= Briglin Pottery =

The Briglin Pottery was a studio pottery founded in 1948 by Brigitte Goldschmidt (later known as Brigitte Appleby) and Eileen Lewenstein in the basement of premises at 66 Baker Street, London. Its object was "to produce well designed, attractive pots that could be used in the home, and to sell them at affordable prices."
It produced a large quantity of domestic pottery, much of it recognisable from its dark earthenware body, muted colours, white glaze and wax resist designs. In some ways Briglin was atypical of post-war studio potteries: it made tin-glazed earthenware when most others were making stoneware, it employed staff at the time when most studio potters worked alone or with a few assistants, and its pottery and shop were in the West End of London when many potters preferred the country.

Appleby said of the pottery, “While the London location presupposes high salaries and overheads, it has the advantage of easy access to raw materials, a perpetually changing patronage as well as an unlimited choice of assistants.

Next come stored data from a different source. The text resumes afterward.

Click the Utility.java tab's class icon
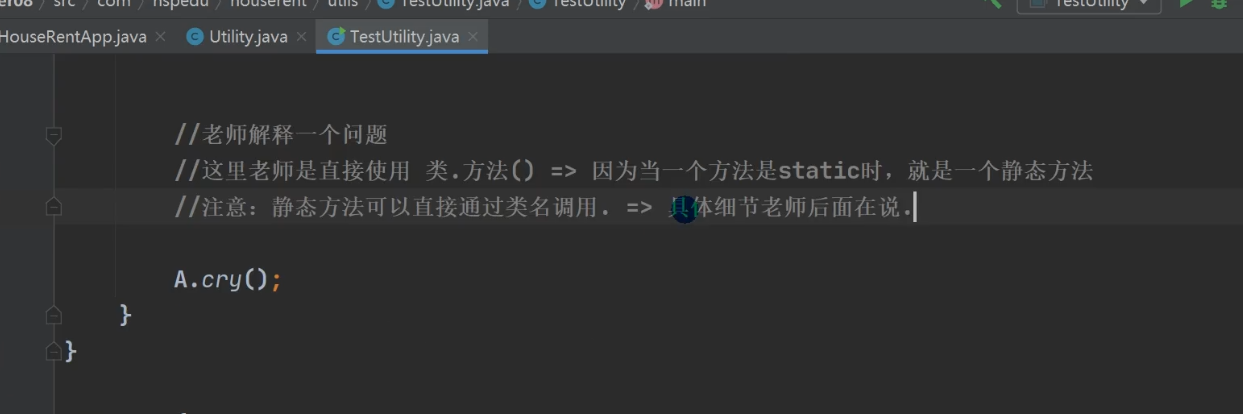 coord(195,37)
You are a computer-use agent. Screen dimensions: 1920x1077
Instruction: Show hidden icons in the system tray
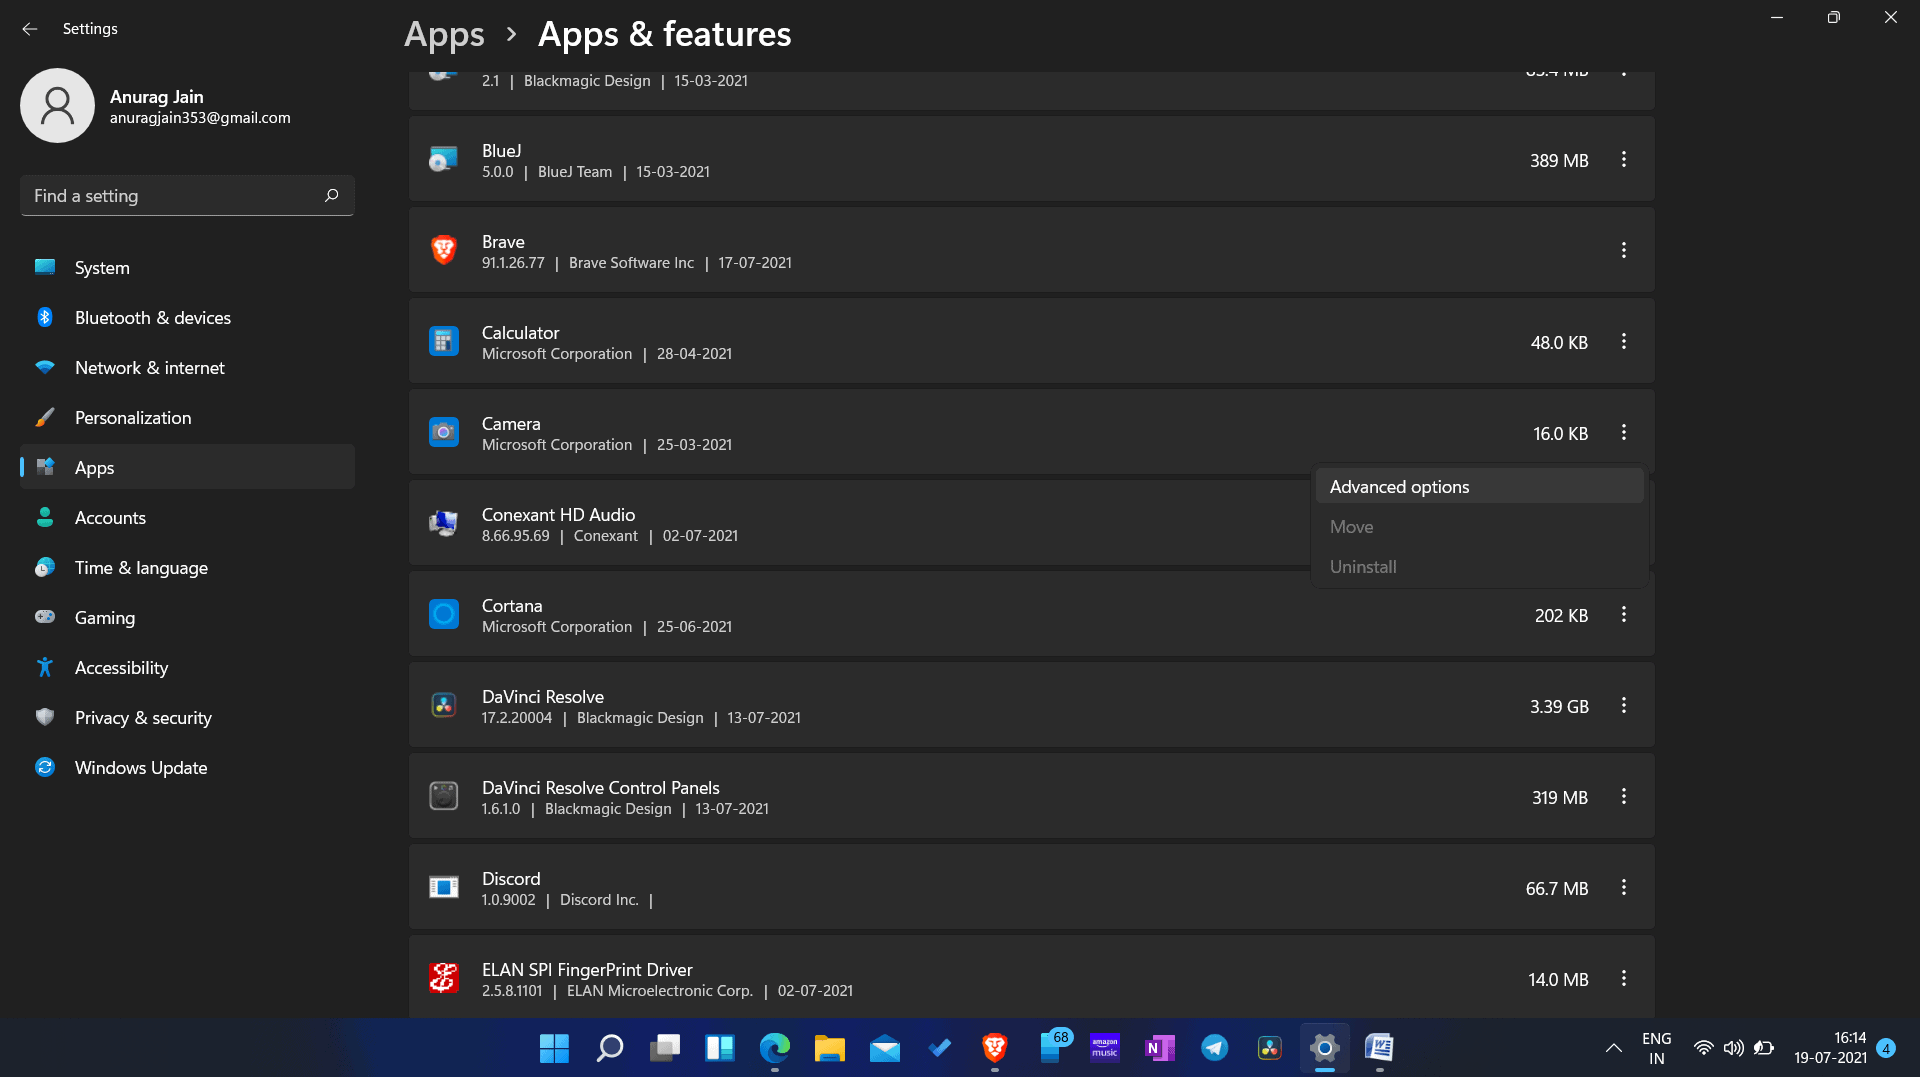[1613, 1048]
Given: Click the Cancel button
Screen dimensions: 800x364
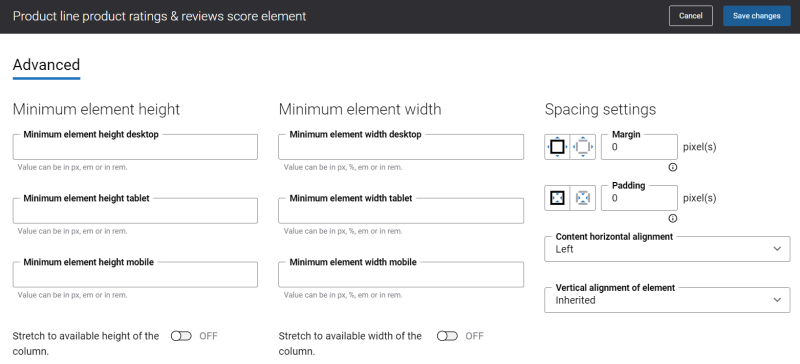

We employ at our studio fifteen people and make over three thousand pieces a week.” One of her staff, Michael Crosby-Jones, commented, “Yes, Briglin is very commercial. This means that the pottery is a viable concern and the ten full-time employees plus half a dozen part-time employees are very pleased about this.” Their staff included Donald Mills, who worked with them from 1948 to 1952, and Anthony Barson who specialised in painted decoration.

Due to a fire in 1952, the pottery moved to 22 Crawford Street where it continued until its closure in 1990. Lewenstein left the pottery in 1959 to set up her own studio. Both she and Appleby were active in forming the Craft Potters Association and served it for many years. Lewenstein co-edited its journal Ceramic Review from 1970 until 1997.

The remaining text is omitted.